Post by
goldhappy on Aug 23, 2012 1:38pm
From the LSG WEB Site
DRIVING VALUE
LAKE SHORE GOLD IS WELL POSITIONED FOR VALUE CREATION GOING FORWARD
To increase value, Lake Shore Gold is focusing on completing significant capital development at its Timmins West Mine during 2012, which will position the Company for strong production growth beginning in 2013. According to the Preliminary Economic Assessment (“PEA”) for the Timmins West Mine, released on February 28, 2012, the Mine has the potential to produce 130,000 ounces of gold in 2013, which compares to a target of 85,000 to 100,000 ounces from all sources in 2012, and then reach its full average production level of 160,000 ounces in 2014. At full production, cash costs at Timmins West Mine are expected to be below US$600 per ounce. (The production numbers quoted for 2013 and 2014 do not include any assumed output from Bell Creek.)

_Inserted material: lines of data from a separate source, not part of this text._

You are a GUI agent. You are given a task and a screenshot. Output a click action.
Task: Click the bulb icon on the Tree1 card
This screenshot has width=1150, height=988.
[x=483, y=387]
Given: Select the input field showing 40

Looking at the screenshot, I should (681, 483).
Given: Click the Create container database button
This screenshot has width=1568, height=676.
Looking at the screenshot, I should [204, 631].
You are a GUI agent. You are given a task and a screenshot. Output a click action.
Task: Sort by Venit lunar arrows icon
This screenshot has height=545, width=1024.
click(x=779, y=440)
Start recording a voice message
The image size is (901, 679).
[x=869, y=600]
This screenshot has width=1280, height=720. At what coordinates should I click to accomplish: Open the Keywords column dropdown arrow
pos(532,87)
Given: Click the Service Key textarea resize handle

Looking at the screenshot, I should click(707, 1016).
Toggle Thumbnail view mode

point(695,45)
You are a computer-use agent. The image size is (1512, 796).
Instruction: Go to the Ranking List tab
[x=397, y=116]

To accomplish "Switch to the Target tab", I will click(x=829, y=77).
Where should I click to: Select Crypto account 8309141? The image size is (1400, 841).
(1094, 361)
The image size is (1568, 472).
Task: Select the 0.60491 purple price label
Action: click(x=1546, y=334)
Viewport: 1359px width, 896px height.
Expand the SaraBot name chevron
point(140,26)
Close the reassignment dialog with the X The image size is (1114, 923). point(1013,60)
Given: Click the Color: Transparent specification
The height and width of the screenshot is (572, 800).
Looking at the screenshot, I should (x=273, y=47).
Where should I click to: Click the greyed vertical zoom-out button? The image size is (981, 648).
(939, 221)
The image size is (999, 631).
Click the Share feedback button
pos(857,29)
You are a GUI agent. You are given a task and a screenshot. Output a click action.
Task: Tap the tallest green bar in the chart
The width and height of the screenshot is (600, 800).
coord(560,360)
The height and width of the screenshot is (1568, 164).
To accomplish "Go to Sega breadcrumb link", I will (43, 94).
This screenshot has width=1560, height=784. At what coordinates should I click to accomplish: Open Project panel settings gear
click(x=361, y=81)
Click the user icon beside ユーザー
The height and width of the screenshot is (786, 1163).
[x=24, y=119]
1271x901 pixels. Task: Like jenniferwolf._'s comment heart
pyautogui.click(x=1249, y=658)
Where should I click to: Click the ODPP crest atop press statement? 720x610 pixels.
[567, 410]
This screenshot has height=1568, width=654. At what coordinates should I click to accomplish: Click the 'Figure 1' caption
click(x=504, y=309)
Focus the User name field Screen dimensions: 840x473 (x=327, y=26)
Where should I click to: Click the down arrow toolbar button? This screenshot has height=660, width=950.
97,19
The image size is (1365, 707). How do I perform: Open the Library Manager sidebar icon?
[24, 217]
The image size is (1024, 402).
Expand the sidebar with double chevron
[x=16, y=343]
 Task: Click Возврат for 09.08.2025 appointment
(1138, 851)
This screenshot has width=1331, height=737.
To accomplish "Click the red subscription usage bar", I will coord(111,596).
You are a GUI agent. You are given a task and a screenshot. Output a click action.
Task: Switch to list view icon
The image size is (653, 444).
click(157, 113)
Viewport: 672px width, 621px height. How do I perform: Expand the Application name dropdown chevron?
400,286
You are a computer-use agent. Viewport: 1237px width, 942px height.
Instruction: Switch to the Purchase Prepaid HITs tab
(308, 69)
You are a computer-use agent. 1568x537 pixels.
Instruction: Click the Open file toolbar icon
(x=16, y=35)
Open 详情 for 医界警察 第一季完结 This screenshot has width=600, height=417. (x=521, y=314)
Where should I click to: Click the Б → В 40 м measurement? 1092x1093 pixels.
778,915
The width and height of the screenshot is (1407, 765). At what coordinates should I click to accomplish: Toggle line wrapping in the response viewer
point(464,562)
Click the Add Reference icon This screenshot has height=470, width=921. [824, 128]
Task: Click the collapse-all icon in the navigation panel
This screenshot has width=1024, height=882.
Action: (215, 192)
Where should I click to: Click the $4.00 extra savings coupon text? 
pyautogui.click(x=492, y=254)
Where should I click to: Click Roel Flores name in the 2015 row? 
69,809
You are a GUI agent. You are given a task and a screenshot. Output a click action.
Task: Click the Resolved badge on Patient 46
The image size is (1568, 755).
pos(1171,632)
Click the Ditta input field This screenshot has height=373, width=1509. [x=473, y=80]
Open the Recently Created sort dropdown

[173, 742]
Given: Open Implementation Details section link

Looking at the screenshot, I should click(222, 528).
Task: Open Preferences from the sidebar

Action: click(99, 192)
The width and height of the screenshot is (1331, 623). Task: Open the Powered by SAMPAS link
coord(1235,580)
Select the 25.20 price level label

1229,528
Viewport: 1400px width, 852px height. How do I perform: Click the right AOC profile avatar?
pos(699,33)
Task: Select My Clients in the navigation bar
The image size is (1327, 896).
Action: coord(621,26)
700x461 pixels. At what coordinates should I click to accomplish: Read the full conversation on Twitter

What does all of this mean for investors?
By late this year, Lake Shore Gold will have spent a large part of the development capital for Timmins West Mine, largely de-risking the project and positioning the Company for several years of strong production growth entering 2013.
The charts below highlight the strong production and cost performance from Timmins West Mine expected to commence by late this year, according to the assumptions and estimates included in the PEA.
The Timmins West Mine will provide a strong foundation to pursue the development of the Company’s other projects, including Bell Creek, Fenn-Gib, Gold River Trend to name of few. Unlike some companies that need to seek acquisitions to achieve future growth, Lake Shore Gold has a full pipeline of highly prospective projects/properties in its portfolio today, which are all wholly owned. The timing for development of these projects is entirely under the Company’s control and will proceed in a manner that contributes the greatest value for shareholders.